-- ACTIVITY --
Print every record below exactly as written.

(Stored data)
★ ★ ★ ★ ★
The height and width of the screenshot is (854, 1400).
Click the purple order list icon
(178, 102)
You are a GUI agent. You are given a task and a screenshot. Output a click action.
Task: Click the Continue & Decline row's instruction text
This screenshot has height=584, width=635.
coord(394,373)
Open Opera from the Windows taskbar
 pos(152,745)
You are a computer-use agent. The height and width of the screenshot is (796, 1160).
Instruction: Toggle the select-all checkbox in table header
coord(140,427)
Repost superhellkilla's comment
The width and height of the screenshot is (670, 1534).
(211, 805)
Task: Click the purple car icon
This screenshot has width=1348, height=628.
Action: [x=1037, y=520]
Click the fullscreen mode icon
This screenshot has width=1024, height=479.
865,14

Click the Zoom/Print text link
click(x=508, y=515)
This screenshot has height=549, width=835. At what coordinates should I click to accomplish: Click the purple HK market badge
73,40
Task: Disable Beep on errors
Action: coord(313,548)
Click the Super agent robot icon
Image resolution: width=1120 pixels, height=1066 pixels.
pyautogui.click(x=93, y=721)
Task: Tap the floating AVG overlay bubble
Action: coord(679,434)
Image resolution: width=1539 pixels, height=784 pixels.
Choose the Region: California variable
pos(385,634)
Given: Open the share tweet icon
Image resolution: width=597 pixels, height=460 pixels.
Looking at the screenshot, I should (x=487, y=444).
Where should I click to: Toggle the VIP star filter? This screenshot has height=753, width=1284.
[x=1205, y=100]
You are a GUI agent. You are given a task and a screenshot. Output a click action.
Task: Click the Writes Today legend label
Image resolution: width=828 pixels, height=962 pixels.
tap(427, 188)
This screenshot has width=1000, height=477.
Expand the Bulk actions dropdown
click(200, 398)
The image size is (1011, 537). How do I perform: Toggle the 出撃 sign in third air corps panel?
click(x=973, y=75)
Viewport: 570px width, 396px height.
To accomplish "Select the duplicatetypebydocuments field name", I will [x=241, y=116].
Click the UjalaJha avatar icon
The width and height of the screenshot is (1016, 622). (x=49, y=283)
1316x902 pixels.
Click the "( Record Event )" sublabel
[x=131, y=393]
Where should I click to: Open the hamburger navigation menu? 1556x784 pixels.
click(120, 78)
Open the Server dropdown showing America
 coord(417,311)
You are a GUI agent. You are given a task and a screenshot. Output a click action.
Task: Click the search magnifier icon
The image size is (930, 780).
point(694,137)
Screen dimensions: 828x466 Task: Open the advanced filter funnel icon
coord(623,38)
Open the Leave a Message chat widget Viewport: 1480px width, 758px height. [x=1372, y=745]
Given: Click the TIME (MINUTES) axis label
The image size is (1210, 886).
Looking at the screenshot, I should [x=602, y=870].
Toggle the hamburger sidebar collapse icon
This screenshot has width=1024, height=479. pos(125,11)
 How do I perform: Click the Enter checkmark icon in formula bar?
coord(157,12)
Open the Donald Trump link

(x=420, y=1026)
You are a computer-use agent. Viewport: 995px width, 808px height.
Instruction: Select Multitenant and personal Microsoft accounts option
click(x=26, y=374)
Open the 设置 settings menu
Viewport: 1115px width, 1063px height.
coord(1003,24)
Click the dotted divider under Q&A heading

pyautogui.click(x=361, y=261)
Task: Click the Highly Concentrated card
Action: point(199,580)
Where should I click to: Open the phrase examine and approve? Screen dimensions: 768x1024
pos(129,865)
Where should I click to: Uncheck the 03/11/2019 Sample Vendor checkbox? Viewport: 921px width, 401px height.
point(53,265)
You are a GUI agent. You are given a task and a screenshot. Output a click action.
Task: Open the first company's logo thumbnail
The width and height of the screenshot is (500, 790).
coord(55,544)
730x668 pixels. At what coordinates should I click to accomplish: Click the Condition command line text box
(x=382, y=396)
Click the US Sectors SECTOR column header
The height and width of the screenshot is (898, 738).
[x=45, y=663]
★ ★ ★ ★ ★
-- ANSWER BELOW --
The height and width of the screenshot is (854, 1400).
Click the purple order list icon
(178, 102)
You are a GUI agent. You are given a task and a screenshot. Output a click action.
Task: Click the Continue & Decline row's instruction text
This screenshot has height=584, width=635.
coord(394,373)
Open Opera from the Windows taskbar
 pos(152,745)
You are a computer-use agent. The height and width of the screenshot is (796, 1160).
Instruction: Toggle the select-all checkbox in table header
coord(140,427)
Repost superhellkilla's comment
The width and height of the screenshot is (670, 1534).
(211, 805)
Task: Click the purple car icon
This screenshot has width=1348, height=628.
Action: [x=1037, y=520]
Click the fullscreen mode icon
This screenshot has width=1024, height=479.
865,14

Click the Zoom/Print text link
click(x=508, y=515)
This screenshot has height=549, width=835. At what coordinates should I click to accomplish: Click the purple HK market badge
73,40
Task: Disable Beep on errors
Action: coord(313,548)
Click the Super agent robot icon
Image resolution: width=1120 pixels, height=1066 pixels.
pyautogui.click(x=93, y=721)
Task: Tap the floating AVG overlay bubble
Action: coord(679,434)
Image resolution: width=1539 pixels, height=784 pixels.
Choose the Region: California variable
pos(385,634)
Given: Open the share tweet icon
Image resolution: width=597 pixels, height=460 pixels.
Looking at the screenshot, I should (x=487, y=444).
Where should I click to: Toggle the VIP star filter? This screenshot has height=753, width=1284.
[x=1205, y=100]
You are a GUI agent. You are given a task and a screenshot. Output a click action.
Task: Click the Writes Today legend label
Image resolution: width=828 pixels, height=962 pixels.
tap(427, 188)
This screenshot has width=1000, height=477.
Expand the Bulk actions dropdown
click(200, 398)
The image size is (1011, 537). How do I perform: Toggle the 出撃 sign in third air corps panel?
click(x=973, y=75)
Viewport: 570px width, 396px height.
To accomplish "Select the duplicatetypebydocuments field name", I will [x=241, y=116].
Click the UjalaJha avatar icon
The width and height of the screenshot is (1016, 622). (x=49, y=283)
1316x902 pixels.
Click the "( Record Event )" sublabel
[x=131, y=393]
Where should I click to: Open the hamburger navigation menu? 1556x784 pixels.
click(120, 78)
Open the Server dropdown showing America
 coord(417,311)
You are a GUI agent. You are given a task and a screenshot. Output a click action.
Task: Click the search magnifier icon
The image size is (930, 780).
point(694,137)
Screen dimensions: 828x466 Task: Open the advanced filter funnel icon
coord(623,38)
Open the Leave a Message chat widget Viewport: 1480px width, 758px height. [x=1372, y=745]
Given: Click the TIME (MINUTES) axis label
The image size is (1210, 886).
Looking at the screenshot, I should [x=602, y=870].
Toggle the hamburger sidebar collapse icon
This screenshot has width=1024, height=479. pos(125,11)
 How do I perform: Click the Enter checkmark icon in formula bar?
coord(157,12)
Open the Donald Trump link

(x=420, y=1026)
You are a computer-use agent. Viewport: 995px width, 808px height.
Instruction: Select Multitenant and personal Microsoft accounts option
click(x=26, y=374)
Open the 设置 settings menu
Viewport: 1115px width, 1063px height.
coord(1003,24)
Click the dotted divider under Q&A heading

pyautogui.click(x=361, y=261)
Task: Click the Highly Concentrated card
Action: point(199,580)
Where should I click to: Open the phrase examine and approve? Screen dimensions: 768x1024
pos(129,865)
Where should I click to: Uncheck the 03/11/2019 Sample Vendor checkbox? Viewport: 921px width, 401px height.
point(53,265)
You are a GUI agent. You are given a task and a screenshot. Output a click action.
Task: Open the first company's logo thumbnail
The width and height of the screenshot is (500, 790).
coord(55,544)
730x668 pixels. At what coordinates should I click to accomplish: Click the Condition command line text box
(x=382, y=396)
Click the US Sectors SECTOR column header
The height and width of the screenshot is (898, 738).
[x=45, y=663]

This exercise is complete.